▸ About this task:
Once you have checked each line below, report only the number of lines that contain the word "agent".

▼▼▼

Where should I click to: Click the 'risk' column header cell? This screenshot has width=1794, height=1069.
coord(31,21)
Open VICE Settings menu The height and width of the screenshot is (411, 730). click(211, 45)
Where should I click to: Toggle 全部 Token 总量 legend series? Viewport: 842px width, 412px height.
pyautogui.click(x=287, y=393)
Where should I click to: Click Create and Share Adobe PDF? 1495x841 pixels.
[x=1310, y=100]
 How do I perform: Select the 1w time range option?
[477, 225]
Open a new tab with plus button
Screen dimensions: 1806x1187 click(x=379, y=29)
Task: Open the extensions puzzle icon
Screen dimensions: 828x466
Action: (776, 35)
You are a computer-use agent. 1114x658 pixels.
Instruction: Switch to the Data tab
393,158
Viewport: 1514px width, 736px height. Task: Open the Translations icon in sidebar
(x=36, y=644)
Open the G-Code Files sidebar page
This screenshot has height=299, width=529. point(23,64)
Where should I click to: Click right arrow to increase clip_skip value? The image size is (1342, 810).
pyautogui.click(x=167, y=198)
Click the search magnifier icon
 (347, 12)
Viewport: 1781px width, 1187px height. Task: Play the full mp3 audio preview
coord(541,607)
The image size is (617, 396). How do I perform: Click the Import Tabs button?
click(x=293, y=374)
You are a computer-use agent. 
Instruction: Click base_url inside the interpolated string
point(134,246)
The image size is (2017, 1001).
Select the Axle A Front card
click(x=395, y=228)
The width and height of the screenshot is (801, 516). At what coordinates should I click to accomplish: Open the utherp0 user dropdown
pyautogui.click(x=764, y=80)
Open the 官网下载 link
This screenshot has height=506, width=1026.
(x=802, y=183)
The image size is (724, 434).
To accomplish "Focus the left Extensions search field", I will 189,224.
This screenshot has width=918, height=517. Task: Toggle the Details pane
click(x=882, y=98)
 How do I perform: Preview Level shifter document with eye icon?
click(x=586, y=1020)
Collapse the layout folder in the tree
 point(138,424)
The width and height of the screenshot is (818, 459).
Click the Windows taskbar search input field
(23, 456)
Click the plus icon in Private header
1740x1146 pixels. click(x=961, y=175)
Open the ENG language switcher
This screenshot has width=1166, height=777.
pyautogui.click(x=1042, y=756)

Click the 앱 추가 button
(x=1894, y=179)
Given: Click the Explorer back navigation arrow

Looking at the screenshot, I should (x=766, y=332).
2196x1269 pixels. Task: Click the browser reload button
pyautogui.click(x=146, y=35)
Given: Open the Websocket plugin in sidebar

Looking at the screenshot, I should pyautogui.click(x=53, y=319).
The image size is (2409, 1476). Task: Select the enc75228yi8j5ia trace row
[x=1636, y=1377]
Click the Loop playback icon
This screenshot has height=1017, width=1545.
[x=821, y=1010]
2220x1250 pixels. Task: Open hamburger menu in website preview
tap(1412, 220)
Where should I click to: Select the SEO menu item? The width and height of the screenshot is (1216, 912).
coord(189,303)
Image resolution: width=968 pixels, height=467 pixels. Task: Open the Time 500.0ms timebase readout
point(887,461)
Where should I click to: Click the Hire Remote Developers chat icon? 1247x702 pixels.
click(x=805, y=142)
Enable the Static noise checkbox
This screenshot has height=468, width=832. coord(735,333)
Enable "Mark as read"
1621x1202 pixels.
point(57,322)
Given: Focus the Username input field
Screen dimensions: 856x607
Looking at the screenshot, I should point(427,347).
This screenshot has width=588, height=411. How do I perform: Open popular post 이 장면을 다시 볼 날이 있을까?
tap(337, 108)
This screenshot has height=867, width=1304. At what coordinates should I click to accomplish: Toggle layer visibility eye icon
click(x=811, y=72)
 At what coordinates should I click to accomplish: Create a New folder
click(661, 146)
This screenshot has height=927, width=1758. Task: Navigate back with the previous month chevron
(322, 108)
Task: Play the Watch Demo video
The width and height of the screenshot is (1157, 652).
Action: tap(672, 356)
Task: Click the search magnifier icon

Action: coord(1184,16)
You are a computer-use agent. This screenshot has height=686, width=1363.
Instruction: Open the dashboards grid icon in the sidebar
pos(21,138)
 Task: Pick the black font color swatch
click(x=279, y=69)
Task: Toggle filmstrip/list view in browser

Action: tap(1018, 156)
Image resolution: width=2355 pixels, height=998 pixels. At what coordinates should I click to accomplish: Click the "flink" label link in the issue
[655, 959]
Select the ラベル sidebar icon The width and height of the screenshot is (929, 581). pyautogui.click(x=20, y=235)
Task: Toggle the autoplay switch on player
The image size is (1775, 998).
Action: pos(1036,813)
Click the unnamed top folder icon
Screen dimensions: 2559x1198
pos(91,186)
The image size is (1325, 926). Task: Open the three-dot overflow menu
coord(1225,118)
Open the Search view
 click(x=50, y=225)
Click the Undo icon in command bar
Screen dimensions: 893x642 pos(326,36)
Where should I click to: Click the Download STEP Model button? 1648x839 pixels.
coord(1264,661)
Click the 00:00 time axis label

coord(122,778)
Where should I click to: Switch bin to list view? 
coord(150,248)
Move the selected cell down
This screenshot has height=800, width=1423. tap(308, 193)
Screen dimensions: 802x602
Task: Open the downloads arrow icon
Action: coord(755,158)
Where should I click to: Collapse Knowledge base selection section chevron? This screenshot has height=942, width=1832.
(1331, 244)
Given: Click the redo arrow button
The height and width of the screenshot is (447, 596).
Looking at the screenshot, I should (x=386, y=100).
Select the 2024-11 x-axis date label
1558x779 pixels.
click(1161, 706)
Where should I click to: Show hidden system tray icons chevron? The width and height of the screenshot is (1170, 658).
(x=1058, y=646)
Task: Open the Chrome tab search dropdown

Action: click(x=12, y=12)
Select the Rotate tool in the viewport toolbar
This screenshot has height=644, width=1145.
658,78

▲▲▲

▸ Response to this task:
3